On a maintes fois vu Lance Armstrong  se payer la tête de l’Allemand Jan Ulrich et de son collègue Erik Zabel. Voilà Christopher Froome, déjà 4 fois invaincu au Tour de France, dont l’avant-dernier avait jeté un doute persistant. On a vu les veines et les nerfs de son cou gonflés de façon insolite pendant une montée et dans la lancée, ne résistant pas aux réactions du produit qui a occasionné ces gonflements, Chris Froome a accéléré, laissant sur place Quintana. Accélérer de cette façon en montagne, alors que les vrais humains tirent la langue et se mettent en danseuse pour tenir le rythme, n’est pas naturel, c’est surhumain, c’est du dopage.  Depuis ce doute, Froome n’a jamais été perdu de vue, la révélation est tombée ce mardi 12/12/2017. Si jamais le Britannique est pincé pour dopage, on se poserait des tas de questions sur le cyclisme international.

C’est au milieu de ce bourbier que la Guinée veut rattraper le temps perdu en perdant du temps. Avec beaucoup d’amusement, on a entendu Isto Keira, le Secrétaire général du ministère des Sports annoncer  les étapes du Tour de Guinée, un tour  difficile à côté duquel, celui du Faso ou du Rwanda sont minables. Ce super Tour de Guinée dont les étapes  se résument  aux routes goudronnées de Boké-Kamsar-Boffa-Tanènè-Dubréka-Coyah…, puis, les  coureurs vont être transportés jusqu’à Coyah. La dernière étape Coyah Conakry  déterminera le vainqueur de ce Tour de Guinée. Le nombre de kilomètre ne dépasse pas  500, et on est assez exhaustif et large dans l’approximation. Isto ne dit pas si Conakry sera parcourue en combien de nombre de fois et surtout les itinéraires choisis. Il ne dit pas combien de caméras et de motos suivront les coureurs,  s’il y a une étape contre-la-montre, s’il y a un ardoisier, on est candidat pour l’être. On se demande s’il y a un contrôle anti-dopage, pas à l’EPO ou autre, mais au fruit de datura (mèren).

Si les Bachirou et les Santa Maria étaient là pour voir ce qui se passe cinquante ans après leur dernière course, dont la ligne d’arrivée était juste sous le grand fromager qui couvrait la Place des Martyrs, ils auraient ri de bon cœur.

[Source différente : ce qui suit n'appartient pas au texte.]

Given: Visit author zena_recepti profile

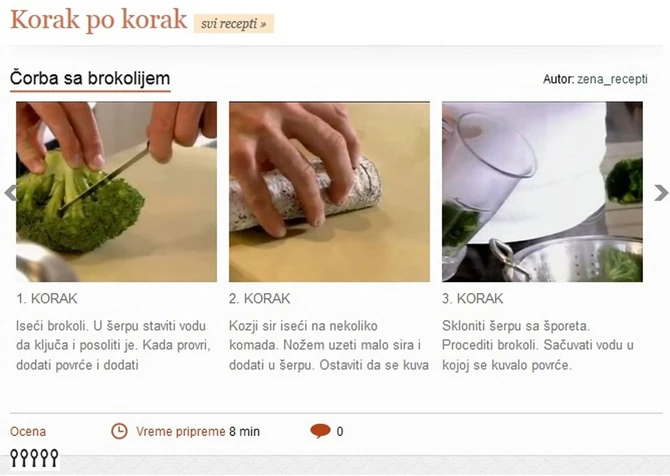Looking at the screenshot, I should click(612, 79).
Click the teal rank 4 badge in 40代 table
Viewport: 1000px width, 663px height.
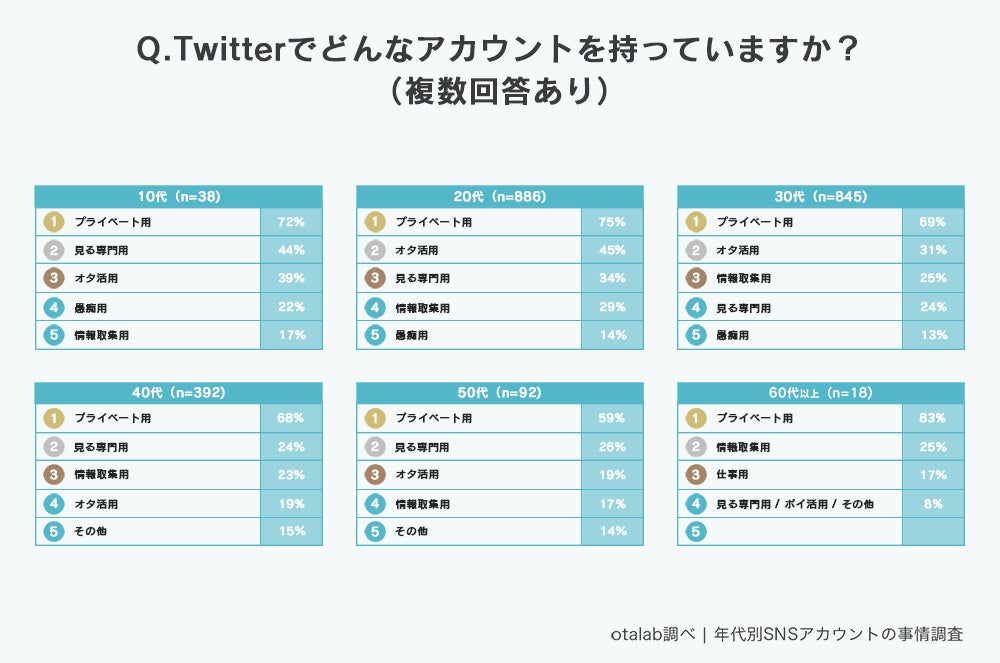[x=52, y=504]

En tout bon sens, les guinéens doivent se mesurer, se doser et se tempérer. Vouloir faire comme les autres et ne pas avoir leurs moyens, c’est se lancer dans le ridicule. Tout le monde sait l’État des infrastructures routières du pays pourquoi vouloir les exposer ? Mais si les plus représentatifs morceaux de route sont choisis, entre ceci tout n’est pas plat. La presse internationale ne fermera pas les yeux dessus.